Sunday, July 24, 2011

...But aren't Birds Aerodynamic?

The idea is to just stop. Just wait. Don't react. Therein lies the whole universe. Just don't react.
~ Yogi Bhajan


Driving back from a glorious day-trip to the east shore of Lake Tahoe, one of my closest friends and I were talking, seemingly without pause for breath, as we had been doing for the past five days of her visit. We covered everything from taboos: “What would you do if you saw a mother berating her daughter loudly at the airport?”- to God: “Do you really believe there is a heaven and a hell?” - to relationships: “How do you get over someone that you loved? Are we all just trying to find again the first person that we really loved?” As she expounded upon her preference for older gents, I saw something flicker from the left window.

Right. Into. My. Windshield.

I screamed. Oh my god, what was that? We both knew, but didn’t want to say that it was a bird. And it was, sadly, not likely still in this plane of existence. We circled back just to make sure. The small bird looked dead, but I thought I’d make one more run of it, so to speak. Apparently my subconscious has considerable Buddhist leanings – I aimed strategically - and missed him entirely. We looked at each other and agreed that he (or perhaps she) was already dead, so we kept driving.

“But aren’t birds supposed to be aerodynamic?” I kept asking. “Isn’t that just something that they ARE?” For several minutes my friend assured me that I hadn’t done anything wrong, and I took a few of my kundalini yoga breaths. OK, OK, OK…. So anyway, back to conversation.

After several minutes… THWACK.

Unbelievably, another bird had hurled itself into my windshield and bounced off – a black bird. I fought back tears when I looked over at my friend. Oh my god, Brandy, what does this mean, her eyes screamed. And normally I would have some ridiculous pseudo-psycho-serious-b.s. answer about signs and symbols and messages from God and the Universe. But two dead birds in ten minutes… I was silenced.

My friend reminded me that everything passes from one existence into another – the birds are fine… onto the next “phase” – whatever that may be. Yet even with this reassurance, as soon as we got home I looked up the animal medicine card for Crow.

Crow medicine, as explained in the Native American animal wisdom teaching, reads: “There is a medicine story that tells of Crow’s fascination with her own shadow. She kept looking at it, scratching it, pecking at it, until her shadow woke up and became alive. Then Crow’s shadow ate her. Crow is Dead Crow now.”

Chills ran up both of our arms. It goes on to speak of crow as a magic shape-shifter, having the ability to be in several places at once, to bend the laws of the universe and change forms, and to see the physical world as the illusion that it is.

The beginning of the medicine card is what held my attention. My friend and I had been trying to solve the world’s problems over her week-long stay… at the very least, her recent divorce, several heartbreaks, an impending move. We talked of acceptance of what is… and then immediately tried to decipher what had gone wrong and what needed to happen next.

The crow message was clear: Stop looking for the answer to why something happened. Stop scratching at the scab. Stop trying to solve the problem. There is no problem. Staring at the shadow too long will only make you believe that darkness surrounds you. And the fact is… we only see our own shadows when we are looking in the opposite direction of our source of light.

Sometimes, it happens. Something comes out of nowhere – makes no sense at all, baffles us in terms of the laws of gravity and velocity – and slams with a shocking force.

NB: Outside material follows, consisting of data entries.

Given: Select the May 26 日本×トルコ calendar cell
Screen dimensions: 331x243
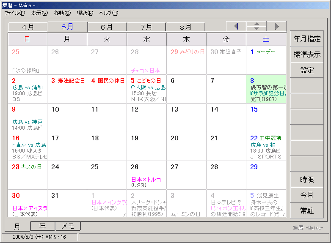Looking at the screenshot, I should 146,175.
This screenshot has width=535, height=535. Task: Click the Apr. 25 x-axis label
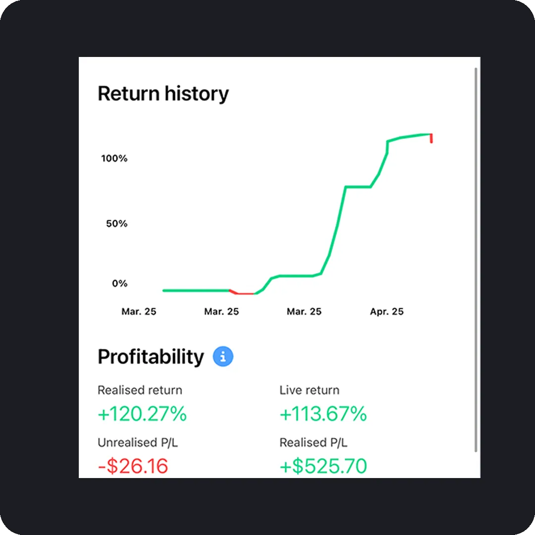coord(386,312)
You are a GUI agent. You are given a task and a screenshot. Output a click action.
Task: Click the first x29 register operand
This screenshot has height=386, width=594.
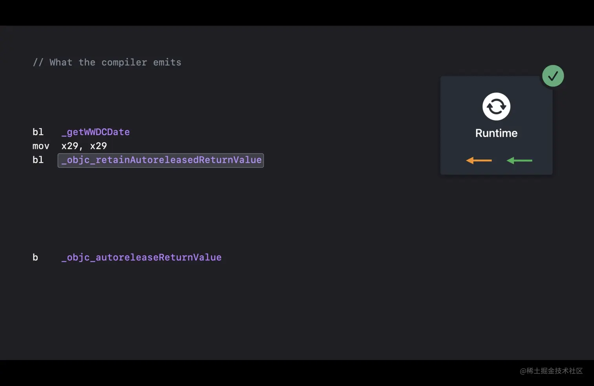pos(70,146)
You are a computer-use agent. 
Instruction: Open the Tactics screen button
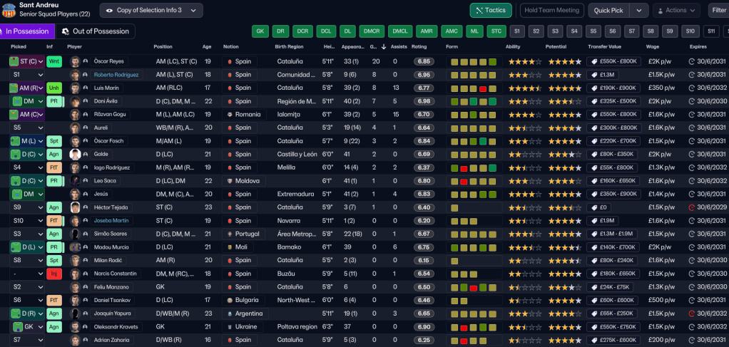(491, 10)
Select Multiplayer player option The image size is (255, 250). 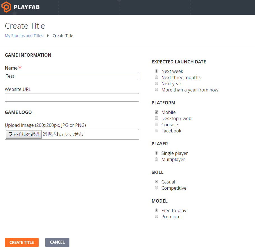tap(156, 159)
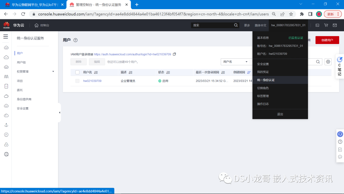
Task: Click the 创建用户 button
Action: click(x=327, y=40)
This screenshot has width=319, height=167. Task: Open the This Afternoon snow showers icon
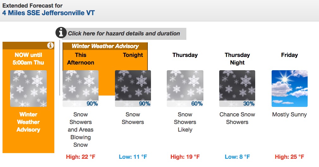tap(81, 89)
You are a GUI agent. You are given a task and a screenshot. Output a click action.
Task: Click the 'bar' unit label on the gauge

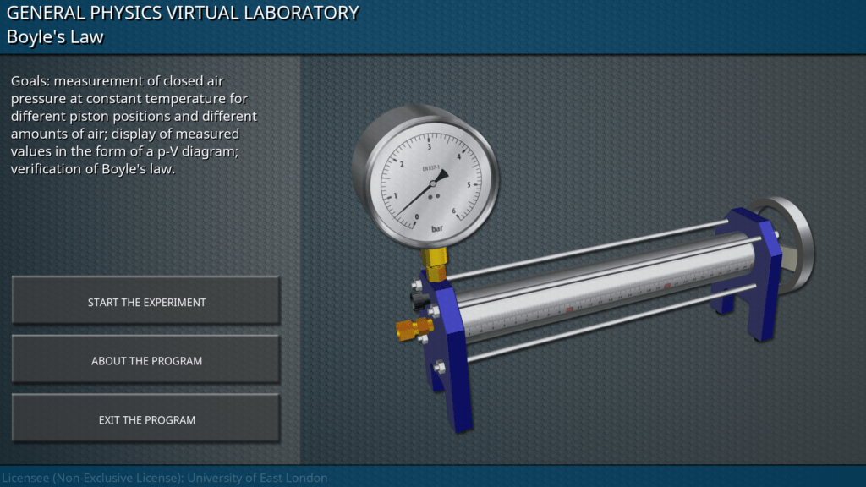click(x=437, y=229)
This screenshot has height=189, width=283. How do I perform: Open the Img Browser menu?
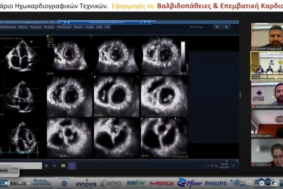pyautogui.click(x=8, y=27)
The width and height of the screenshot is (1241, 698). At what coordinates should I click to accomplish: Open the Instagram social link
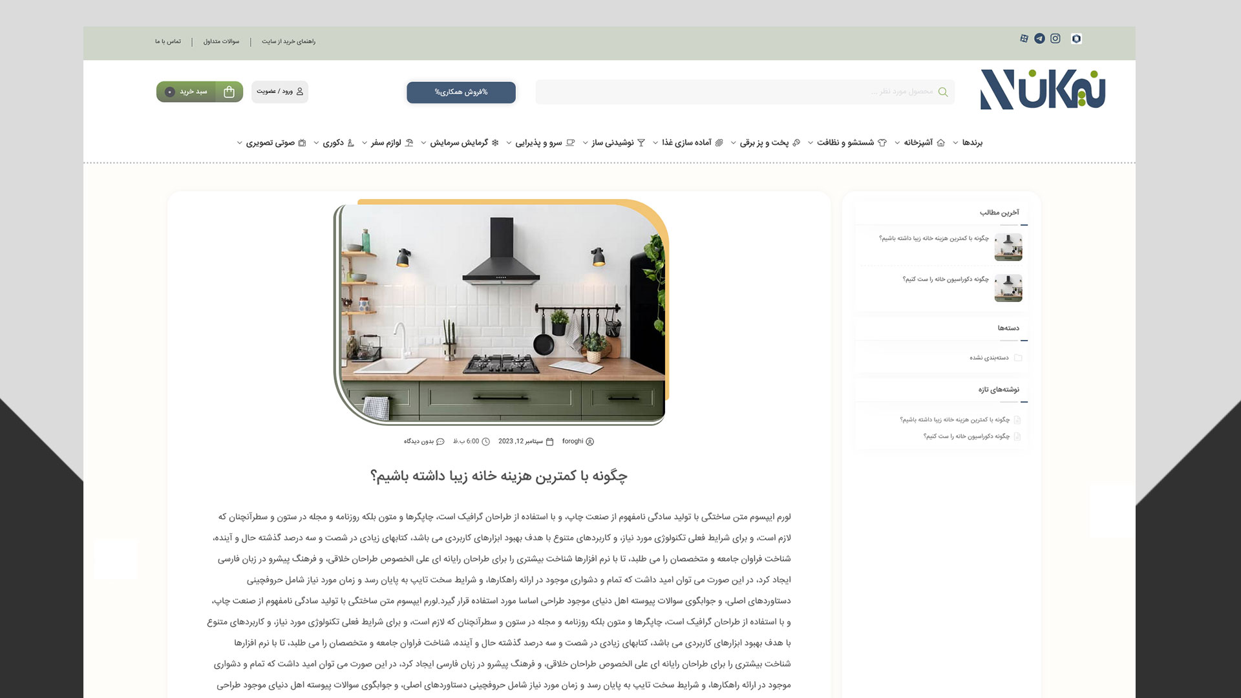[x=1055, y=39]
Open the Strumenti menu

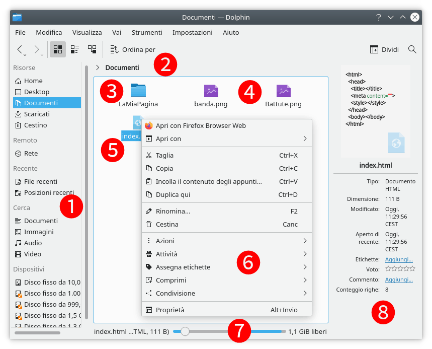click(x=147, y=32)
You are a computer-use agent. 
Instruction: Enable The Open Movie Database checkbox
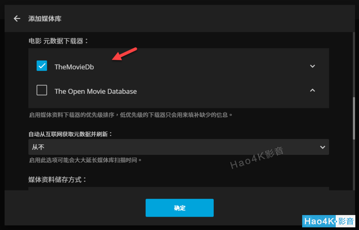[x=42, y=90]
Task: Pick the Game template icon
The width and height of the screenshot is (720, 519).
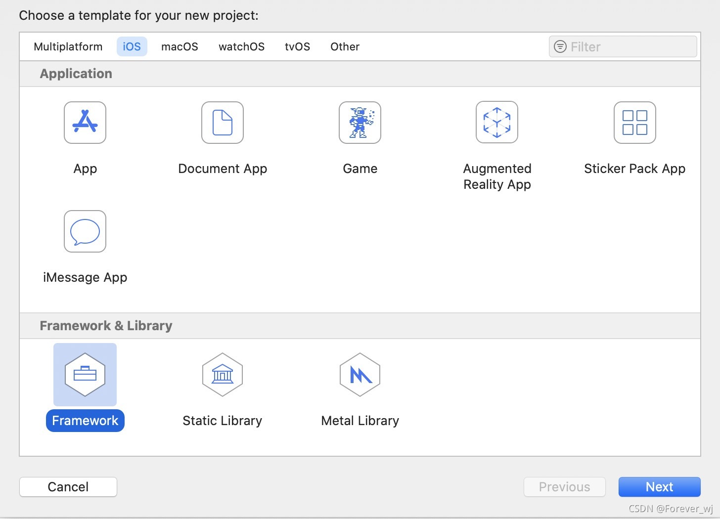Action: coord(360,123)
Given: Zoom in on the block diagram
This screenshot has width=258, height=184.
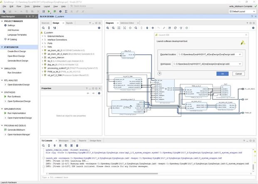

Whether a suddenly strained relationship, an unforeseen illness, the loss of a job, or the random anger of a stranger – it can feel akin to the impact of a moving vehicle.

But perhaps these unforseen “signs” and “shadows” are simply here to snap us to a waking state – to get present – and maybe, just maybe, to do nothing but lift our eyes off the ground and look in the direction of the lightest part of our life.

It means focusing, not on dead birds or “fixing” something amiss in our lives, but communing with dear friends, using our intuition to decipher the reality of right now, and enjoying the small but amazing gifts of every day.

Yes, birds and cars are aerodynamic, and husbands love their wives and good employees are rewarded with perfect jobs. Except when this isn’t true. What we limit ourselves into believing is that when birds lose their velocity too quickly and people fall out of love and the market goes south – that these aren’t all perfect alignments with the flow of what is next.

Crow is Dead Crow now. And so it is.

Wishing you oodles of love and happiness,

Brandy

2 comments:

  1. Brandy - Thank you so much for writing this - it couldn't have been better said! Miss you!